[[ SUPPLIED PASSAGE open ]]

Unilever raised its full-year sales guidance after beating first-half underlying sales forecasts as the maker of Dove soap and Knorr stock cubes hiked prices to counter soaring costs, sending its shares up 2.9%.
One of the biggest consumer companies in the world, with more than 400 brands ranging from detergent to ice cream, Unilever's costs have surged since the start of the Covid-19 pandemic created global supply chain logjams.
War in Ukraine has since boosted energy costs and sent prices of raw materials such as wheat, sunflower oil and pulp used in packaging to record highs.
Unilever said it sees net material inflation at about €4.6 billion this year, including a €2.6 billion hit in the second half.
Unilever's first-half operating profit margin fell to 17% from 18.8% a year earlier, even as Unilever raised prices by 9.8%.
The price hikes come despite retailers pushing back against consumer product suppliers, worried about ceding margins and alienating shoppers.
US giant Walmart, the world's biggest retailer, on Monday slashed its profit forecast as surging prices for food and fuel prompted customers to cut back on spending.
"We did see their news this morning, but I think there are many, many aspects to that don't fully connect with Unilever," the British firm's chief financial officer Graeme Pitkethly said on a call with journalists, noting that Walmart's announcement was related more to general merchandise and clothing, and that inflation would vary by region.
However, Pitkethly added: "We expect peak inflation to come in the second half of the year. I don't think we'll be able to catch up in the current quarter."
"We're not going to go back to the previous low inflation environment - we're going to be stuck in this environment for a significant amount of time," said Andy Searle, a partner at consultancy Alix Partners.

[[ SUPPLIED PASSAGE closed ]]

TASKS:
A. According to the Unilever report, why did the company's chief financial officer say Walmart's news does not fully connect with Unilever?
B. Please decide whether each statement agrees with the Unilever report, answering yes or no and quoting the deciding words: (i) Unilever's first-half operating profit margin rose to 18.8%. (ii) Unilever expects net material inflation of about €4.6 billion this year. (iii) Walmart raised its profit forecast on Monday.
C. Write out the Unilever report between "Unilever raised its" and "the second half.", inclusive.

[[ INPUT DATA open ]]

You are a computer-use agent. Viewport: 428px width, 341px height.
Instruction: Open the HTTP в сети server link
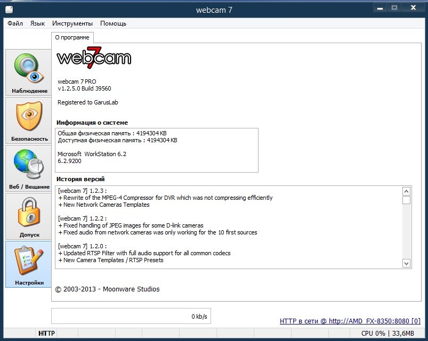pos(350,321)
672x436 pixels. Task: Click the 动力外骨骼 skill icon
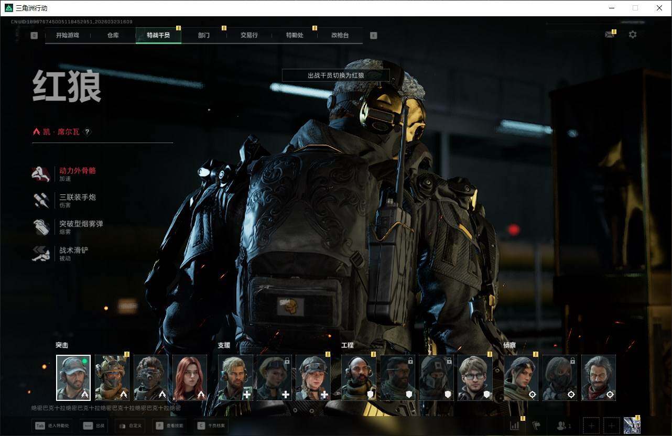41,174

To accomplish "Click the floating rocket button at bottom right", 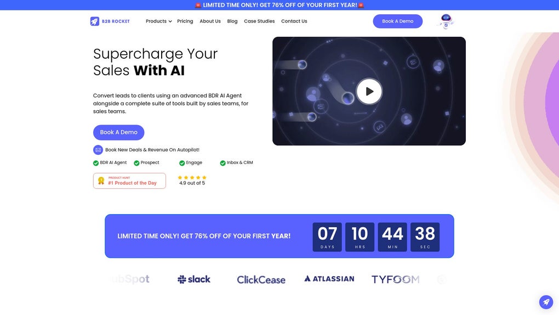I will (546, 302).
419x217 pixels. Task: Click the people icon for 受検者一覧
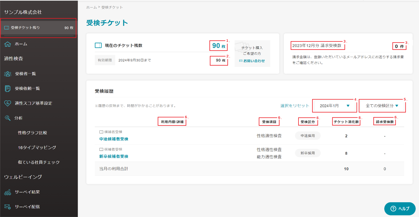(7, 74)
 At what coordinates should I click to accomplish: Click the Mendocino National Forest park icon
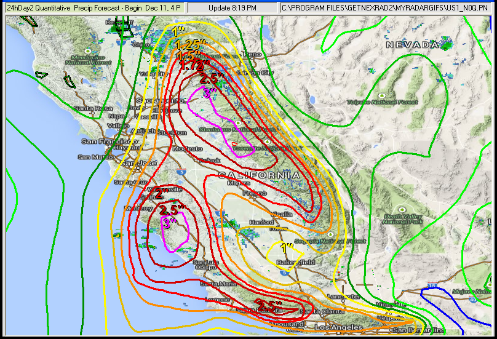coord(87,50)
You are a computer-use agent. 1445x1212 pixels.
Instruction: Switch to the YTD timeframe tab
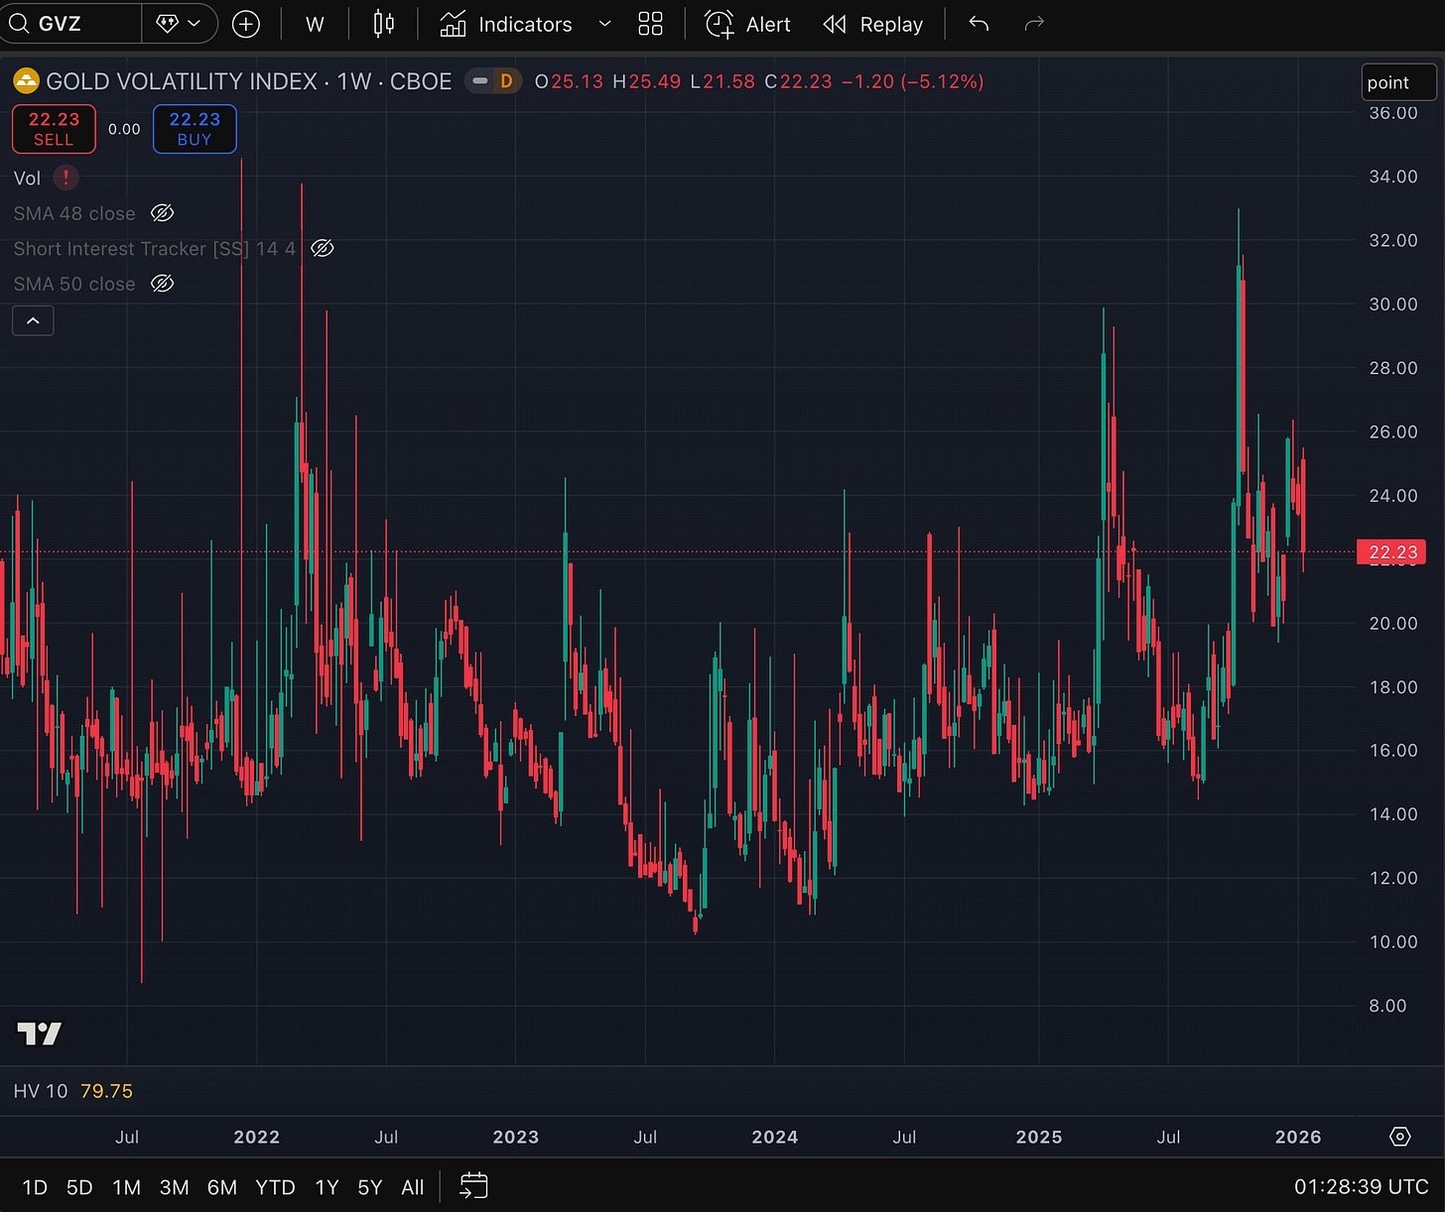click(x=275, y=1186)
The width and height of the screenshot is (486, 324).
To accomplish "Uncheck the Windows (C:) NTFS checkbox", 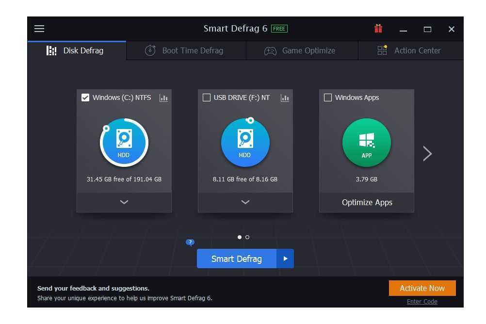I will pos(85,98).

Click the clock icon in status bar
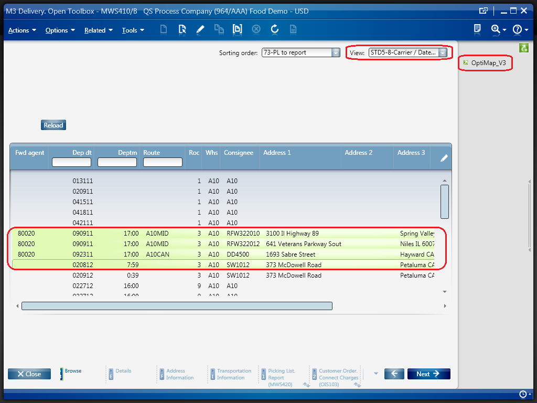click(x=522, y=394)
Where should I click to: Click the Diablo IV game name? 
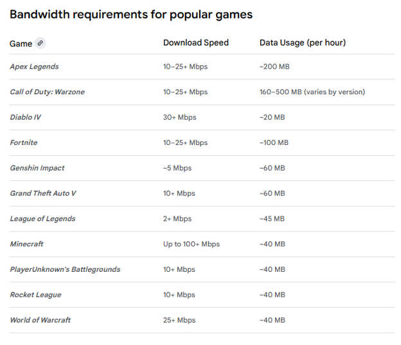tap(26, 117)
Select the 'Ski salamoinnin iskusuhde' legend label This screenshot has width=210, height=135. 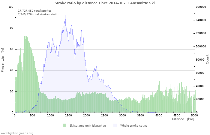[87, 125]
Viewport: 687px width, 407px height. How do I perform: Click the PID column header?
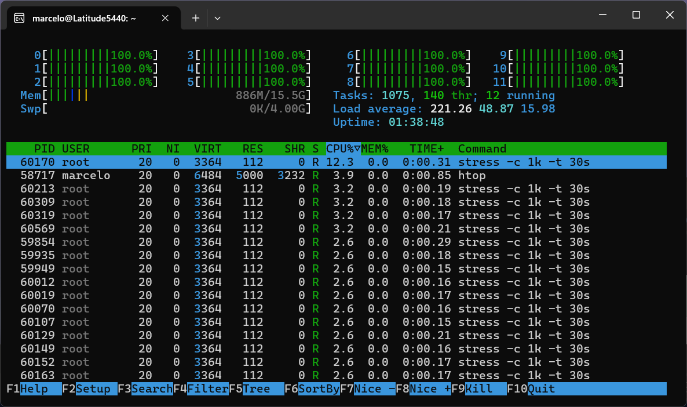pos(44,148)
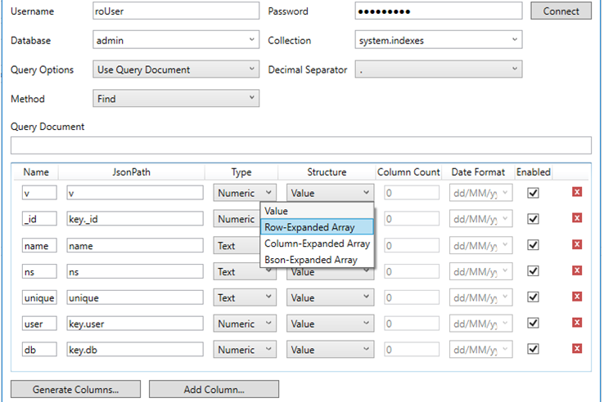Screen dimensions: 604x402
Task: Delete the 'ns' column row
Action: (576, 271)

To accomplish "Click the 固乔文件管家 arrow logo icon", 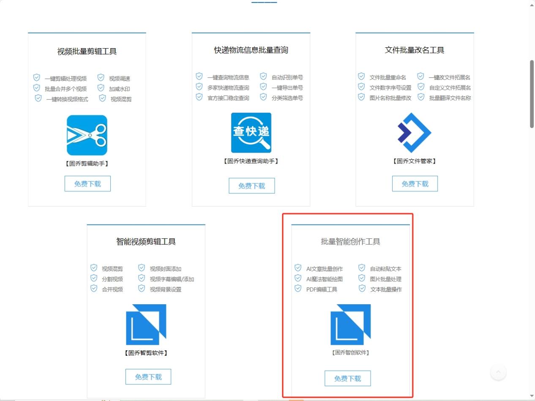I will tap(415, 132).
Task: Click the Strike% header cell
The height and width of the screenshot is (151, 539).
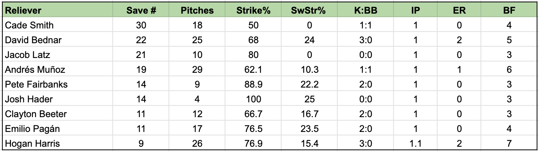Action: point(254,11)
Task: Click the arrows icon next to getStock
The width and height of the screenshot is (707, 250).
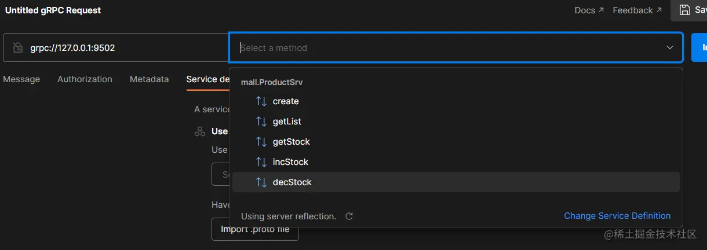Action: [261, 142]
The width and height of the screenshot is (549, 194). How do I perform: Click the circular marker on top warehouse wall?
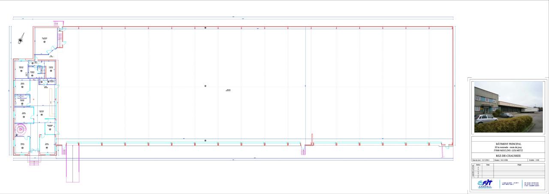coord(205,27)
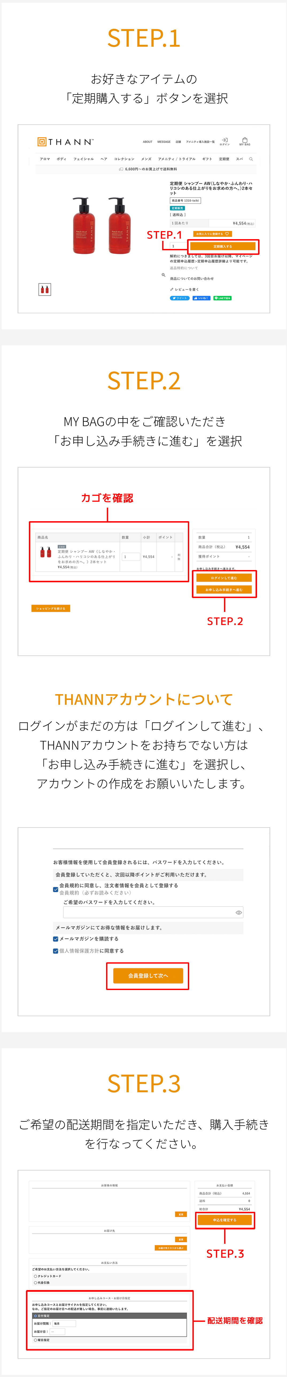The height and width of the screenshot is (1377, 287).
Task: Click the 会員登録して次へ button
Action: 148,976
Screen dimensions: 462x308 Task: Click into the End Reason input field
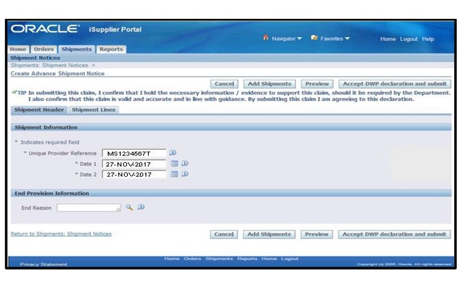pos(89,208)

[[ INPUT DATA closed ]]

ANSWERS BY ITEM NUMBER:
A. He said Walmart's announcement was related more to general merchandise and clothing. He also noted that inflation would vary by region.

B.
(i) No: "Unilever's first-half operating profit margin fell to 17% from 18.8% a year earlier"
(ii) Yes: "Unilever said it sees net material inflation at about €4.6 billion this year"
(iii) No: "on Monday slashed its profit forecast"

C.
Unilever raised its full-year sales guidance after beating first-half underlying sales forecasts as the maker of Dove soap and Knorr stock cubes hiked prices to counter soaring costs, sending its shares up 2.9%.
One of the biggest consumer companies in the world, with more than 400 brands ranging from detergent to ice cream, Unilever's costs have surged since the start of the Covid-19 pandemic created global supply chain logjams.
War in Ukraine has since boosted energy costs and sent prices of raw materials such as wheat, sunflower oil and pulp used in packaging to record highs.
Unilever said it sees net material inflation at about €4.6 billion this year, including a €2.6 billion hit in the second half.